■ Stored records:
= Beginning of Section =
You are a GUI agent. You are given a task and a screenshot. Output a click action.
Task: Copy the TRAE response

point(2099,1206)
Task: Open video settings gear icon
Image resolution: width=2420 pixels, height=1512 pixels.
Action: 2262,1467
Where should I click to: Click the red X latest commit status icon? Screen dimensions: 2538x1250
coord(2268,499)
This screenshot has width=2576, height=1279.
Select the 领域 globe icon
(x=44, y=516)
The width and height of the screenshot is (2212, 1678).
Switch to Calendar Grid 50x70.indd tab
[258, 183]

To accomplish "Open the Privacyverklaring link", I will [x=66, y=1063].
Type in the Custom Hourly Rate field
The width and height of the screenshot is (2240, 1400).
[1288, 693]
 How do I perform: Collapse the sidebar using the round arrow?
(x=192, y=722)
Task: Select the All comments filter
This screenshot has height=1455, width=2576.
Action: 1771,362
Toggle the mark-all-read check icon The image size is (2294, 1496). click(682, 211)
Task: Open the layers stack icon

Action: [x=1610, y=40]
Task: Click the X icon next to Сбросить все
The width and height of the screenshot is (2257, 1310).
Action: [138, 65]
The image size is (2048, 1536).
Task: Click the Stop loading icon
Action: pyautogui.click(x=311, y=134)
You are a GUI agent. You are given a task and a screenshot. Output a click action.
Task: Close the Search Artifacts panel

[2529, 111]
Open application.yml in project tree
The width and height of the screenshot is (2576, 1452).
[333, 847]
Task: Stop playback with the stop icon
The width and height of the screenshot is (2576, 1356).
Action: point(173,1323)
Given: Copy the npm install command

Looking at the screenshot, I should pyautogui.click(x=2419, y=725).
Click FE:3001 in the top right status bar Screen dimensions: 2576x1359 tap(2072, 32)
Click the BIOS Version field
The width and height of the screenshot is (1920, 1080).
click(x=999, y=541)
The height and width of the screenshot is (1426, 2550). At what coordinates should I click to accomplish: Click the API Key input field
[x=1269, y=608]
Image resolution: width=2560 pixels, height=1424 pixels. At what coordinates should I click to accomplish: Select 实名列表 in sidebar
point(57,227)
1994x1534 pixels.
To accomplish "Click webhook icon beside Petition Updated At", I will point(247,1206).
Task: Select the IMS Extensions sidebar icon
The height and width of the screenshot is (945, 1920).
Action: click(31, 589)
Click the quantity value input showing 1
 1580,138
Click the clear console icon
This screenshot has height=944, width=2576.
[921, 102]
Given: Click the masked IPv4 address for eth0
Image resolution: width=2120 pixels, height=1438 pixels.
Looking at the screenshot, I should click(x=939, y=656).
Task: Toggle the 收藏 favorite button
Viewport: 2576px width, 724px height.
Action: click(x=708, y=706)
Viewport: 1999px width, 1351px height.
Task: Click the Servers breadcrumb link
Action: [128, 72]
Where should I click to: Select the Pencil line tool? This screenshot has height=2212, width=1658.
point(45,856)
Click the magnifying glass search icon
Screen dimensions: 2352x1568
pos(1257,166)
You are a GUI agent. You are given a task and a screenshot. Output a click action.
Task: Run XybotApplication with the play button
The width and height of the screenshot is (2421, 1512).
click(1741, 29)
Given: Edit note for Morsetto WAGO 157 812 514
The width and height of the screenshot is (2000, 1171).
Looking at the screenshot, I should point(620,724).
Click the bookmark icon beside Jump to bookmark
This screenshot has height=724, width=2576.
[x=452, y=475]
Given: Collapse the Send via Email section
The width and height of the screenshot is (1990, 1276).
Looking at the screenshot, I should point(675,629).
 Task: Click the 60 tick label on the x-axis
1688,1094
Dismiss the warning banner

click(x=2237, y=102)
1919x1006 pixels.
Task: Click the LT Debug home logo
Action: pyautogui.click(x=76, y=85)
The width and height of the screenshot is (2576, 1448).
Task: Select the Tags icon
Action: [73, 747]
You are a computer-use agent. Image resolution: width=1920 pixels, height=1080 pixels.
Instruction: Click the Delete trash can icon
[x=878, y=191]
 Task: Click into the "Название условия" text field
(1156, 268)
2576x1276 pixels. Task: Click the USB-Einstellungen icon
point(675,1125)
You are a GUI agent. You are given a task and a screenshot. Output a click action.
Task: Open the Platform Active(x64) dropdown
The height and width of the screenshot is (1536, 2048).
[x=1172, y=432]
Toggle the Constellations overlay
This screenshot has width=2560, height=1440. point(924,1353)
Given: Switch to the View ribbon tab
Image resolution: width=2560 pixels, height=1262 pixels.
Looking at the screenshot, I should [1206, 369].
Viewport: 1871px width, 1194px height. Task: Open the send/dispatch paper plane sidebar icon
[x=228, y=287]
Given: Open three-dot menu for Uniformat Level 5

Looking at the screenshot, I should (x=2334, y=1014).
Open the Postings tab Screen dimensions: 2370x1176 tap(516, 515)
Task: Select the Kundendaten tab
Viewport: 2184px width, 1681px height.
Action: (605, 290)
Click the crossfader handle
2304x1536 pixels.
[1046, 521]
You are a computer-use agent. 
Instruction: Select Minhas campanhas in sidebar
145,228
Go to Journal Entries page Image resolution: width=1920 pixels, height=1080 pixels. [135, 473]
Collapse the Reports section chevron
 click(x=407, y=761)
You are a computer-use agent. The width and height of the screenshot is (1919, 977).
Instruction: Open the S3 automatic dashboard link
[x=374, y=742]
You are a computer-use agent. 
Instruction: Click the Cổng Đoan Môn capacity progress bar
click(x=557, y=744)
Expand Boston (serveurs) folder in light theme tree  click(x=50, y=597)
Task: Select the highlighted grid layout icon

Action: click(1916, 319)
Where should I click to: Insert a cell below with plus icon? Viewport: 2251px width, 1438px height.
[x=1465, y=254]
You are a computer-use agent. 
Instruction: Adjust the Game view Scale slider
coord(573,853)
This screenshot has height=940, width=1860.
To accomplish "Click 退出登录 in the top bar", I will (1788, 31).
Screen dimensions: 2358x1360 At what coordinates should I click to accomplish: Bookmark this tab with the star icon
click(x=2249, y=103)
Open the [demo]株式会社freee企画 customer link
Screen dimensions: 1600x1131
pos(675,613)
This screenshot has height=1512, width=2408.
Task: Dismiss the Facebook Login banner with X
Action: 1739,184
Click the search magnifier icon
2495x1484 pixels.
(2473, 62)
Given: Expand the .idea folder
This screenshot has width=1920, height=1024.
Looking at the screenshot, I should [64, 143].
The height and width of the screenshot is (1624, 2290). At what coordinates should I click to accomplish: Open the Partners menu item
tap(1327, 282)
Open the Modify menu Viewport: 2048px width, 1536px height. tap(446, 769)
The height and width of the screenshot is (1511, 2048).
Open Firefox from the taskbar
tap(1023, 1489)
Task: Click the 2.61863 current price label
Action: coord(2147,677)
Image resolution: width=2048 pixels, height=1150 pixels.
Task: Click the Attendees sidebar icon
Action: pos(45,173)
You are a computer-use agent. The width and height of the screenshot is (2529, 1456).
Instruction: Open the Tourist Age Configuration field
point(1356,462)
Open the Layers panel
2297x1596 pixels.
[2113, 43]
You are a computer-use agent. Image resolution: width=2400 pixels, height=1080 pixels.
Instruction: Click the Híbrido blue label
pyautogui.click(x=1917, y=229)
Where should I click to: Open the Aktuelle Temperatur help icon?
= End of Section =
■ Work to be completed: Transcribe the data above so that every line matches exactly.

■ Response:
You are a GUI agent. You are given a task and a screenshot. Output a click action.
Task: Copy the TRAE response

point(2099,1206)
Task: Open video settings gear icon
Image resolution: width=2420 pixels, height=1512 pixels.
Action: 2262,1467
Where should I click to: Click the red X latest commit status icon? Screen dimensions: 2538x1250
coord(2268,499)
This screenshot has width=2576, height=1279.
Select the 领域 globe icon
(x=44, y=516)
The width and height of the screenshot is (2212, 1678).
Switch to Calendar Grid 50x70.indd tab
[258, 183]

To accomplish "Open the Privacyverklaring link", I will [x=66, y=1063].
Type in the Custom Hourly Rate field
The width and height of the screenshot is (2240, 1400).
[1288, 693]
 How do I perform: Collapse the sidebar using the round arrow?
(x=192, y=722)
Task: Select the All comments filter
This screenshot has height=1455, width=2576.
Action: 1771,362
Toggle the mark-all-read check icon The image size is (2294, 1496). click(682, 211)
Task: Open the layers stack icon

Action: [x=1610, y=40]
Task: Click the X icon next to Сбросить все
The width and height of the screenshot is (2257, 1310).
Action: [138, 65]
The image size is (2048, 1536).
Task: Click the Stop loading icon
Action: pyautogui.click(x=311, y=134)
You are a GUI agent. You are given a task and a screenshot. Output a click action.
Task: Close the Search Artifacts panel

[2529, 111]
Open application.yml in project tree
The width and height of the screenshot is (2576, 1452).
[333, 847]
Task: Stop playback with the stop icon
The width and height of the screenshot is (2576, 1356).
Action: point(173,1323)
Given: Copy the npm install command

Looking at the screenshot, I should pyautogui.click(x=2419, y=725).
Click FE:3001 in the top right status bar Screen dimensions: 2576x1359 tap(2072, 32)
Click the BIOS Version field
The width and height of the screenshot is (1920, 1080).
click(x=999, y=541)
The height and width of the screenshot is (1426, 2550). At what coordinates should I click to accomplish: Click the API Key input field
[x=1269, y=608]
Image resolution: width=2560 pixels, height=1424 pixels. At what coordinates should I click to accomplish: Select 实名列表 in sidebar
point(57,227)
1994x1534 pixels.
To accomplish "Click webhook icon beside Petition Updated At", I will point(247,1206).
Task: Select the IMS Extensions sidebar icon
The height and width of the screenshot is (945, 1920).
Action: click(31, 589)
Click the quantity value input showing 1
 1580,138
Click the clear console icon
This screenshot has height=944, width=2576.
[921, 102]
Given: Click the masked IPv4 address for eth0
Image resolution: width=2120 pixels, height=1438 pixels.
Looking at the screenshot, I should click(x=939, y=656).
Task: Toggle the 收藏 favorite button
Viewport: 2576px width, 724px height.
Action: click(x=708, y=706)
Viewport: 1999px width, 1351px height.
Task: Click the Servers breadcrumb link
Action: [128, 72]
Where should I click to: Select the Pencil line tool? This screenshot has height=2212, width=1658.
point(45,856)
Click the magnifying glass search icon
Screen dimensions: 2352x1568
pos(1257,166)
You are a GUI agent. You are given a task and a screenshot. Output a click action.
Task: Run XybotApplication with the play button
The width and height of the screenshot is (2421, 1512).
click(1741, 29)
Given: Edit note for Morsetto WAGO 157 812 514
The width and height of the screenshot is (2000, 1171).
Looking at the screenshot, I should point(620,724).
Click the bookmark icon beside Jump to bookmark
This screenshot has height=724, width=2576.
[x=452, y=475]
Given: Collapse the Send via Email section
The width and height of the screenshot is (1990, 1276).
Looking at the screenshot, I should point(675,629).
 Task: Click the 60 tick label on the x-axis
1688,1094
Dismiss the warning banner

click(x=2237, y=102)
1919x1006 pixels.
Task: Click the LT Debug home logo
Action: pyautogui.click(x=76, y=85)
The width and height of the screenshot is (2576, 1448).
Task: Select the Tags icon
Action: [73, 747]
You are a computer-use agent. Image resolution: width=1920 pixels, height=1080 pixels.
Instruction: Click the Delete trash can icon
[x=878, y=191]
 Task: Click into the "Название условия" text field
(1156, 268)
2576x1276 pixels. Task: Click the USB-Einstellungen icon
point(675,1125)
You are a GUI agent. You are given a task and a screenshot. Output a click action.
Task: Open the Platform Active(x64) dropdown
The height and width of the screenshot is (1536, 2048).
[x=1172, y=432]
Toggle the Constellations overlay
This screenshot has width=2560, height=1440. point(924,1353)
Given: Switch to the View ribbon tab
Image resolution: width=2560 pixels, height=1262 pixels.
Looking at the screenshot, I should [1206, 369].
Viewport: 1871px width, 1194px height. Task: Open the send/dispatch paper plane sidebar icon
[x=228, y=287]
Given: Open three-dot menu for Uniformat Level 5

Looking at the screenshot, I should (x=2334, y=1014).
Open the Postings tab Screen dimensions: 2370x1176 tap(516, 515)
Task: Select the Kundendaten tab
Viewport: 2184px width, 1681px height.
Action: (605, 290)
Click the crossfader handle
2304x1536 pixels.
[1046, 521]
You are a computer-use agent. 
Instruction: Select Minhas campanhas in sidebar
145,228
Go to Journal Entries page Image resolution: width=1920 pixels, height=1080 pixels. [135, 473]
Collapse the Reports section chevron
 click(x=407, y=761)
You are a computer-use agent. The width and height of the screenshot is (1919, 977).
Instruction: Open the S3 automatic dashboard link
[x=374, y=742]
You are a computer-use agent. 
Instruction: Click the Cổng Đoan Môn capacity progress bar
click(x=557, y=744)
Expand Boston (serveurs) folder in light theme tree  click(x=50, y=597)
Task: Select the highlighted grid layout icon

Action: click(1916, 319)
Where should I click to: Insert a cell below with plus icon? Viewport: 2251px width, 1438px height.
[x=1465, y=254]
You are a computer-use agent. 
Instruction: Adjust the Game view Scale slider
coord(573,853)
This screenshot has height=940, width=1860.
To accomplish "Click 退出登录 in the top bar", I will (1788, 31).
Screen dimensions: 2358x1360 At what coordinates should I click to accomplish: Bookmark this tab with the star icon
click(x=2249, y=103)
Open the [demo]株式会社freee企画 customer link
Screen dimensions: 1600x1131
pos(675,613)
This screenshot has height=1512, width=2408.
Task: Dismiss the Facebook Login banner with X
Action: 1739,184
Click the search magnifier icon
2495x1484 pixels.
(2473, 62)
Given: Expand the .idea folder
This screenshot has width=1920, height=1024.
Looking at the screenshot, I should [64, 143].
The height and width of the screenshot is (1624, 2290). At what coordinates should I click to accomplish: Open the Partners menu item
tap(1327, 282)
Open the Modify menu Viewport: 2048px width, 1536px height. tap(446, 769)
The height and width of the screenshot is (1511, 2048).
Open Firefox from the taskbar
tap(1023, 1489)
Task: Click the 2.61863 current price label
Action: coord(2147,677)
Image resolution: width=2048 pixels, height=1150 pixels.
Task: Click the Attendees sidebar icon
Action: pos(45,173)
You are a computer-use agent. The width and height of the screenshot is (2529, 1456).
Instruction: Open the Tourist Age Configuration field
point(1356,462)
Open the Layers panel
2297x1596 pixels.
[2113, 43]
You are a computer-use agent. Image resolution: width=2400 pixels, height=1080 pixels.
Instruction: Click the Híbrido blue label
pyautogui.click(x=1917, y=229)
Where should I click to: Open the Aktuelle Temperatur help icon?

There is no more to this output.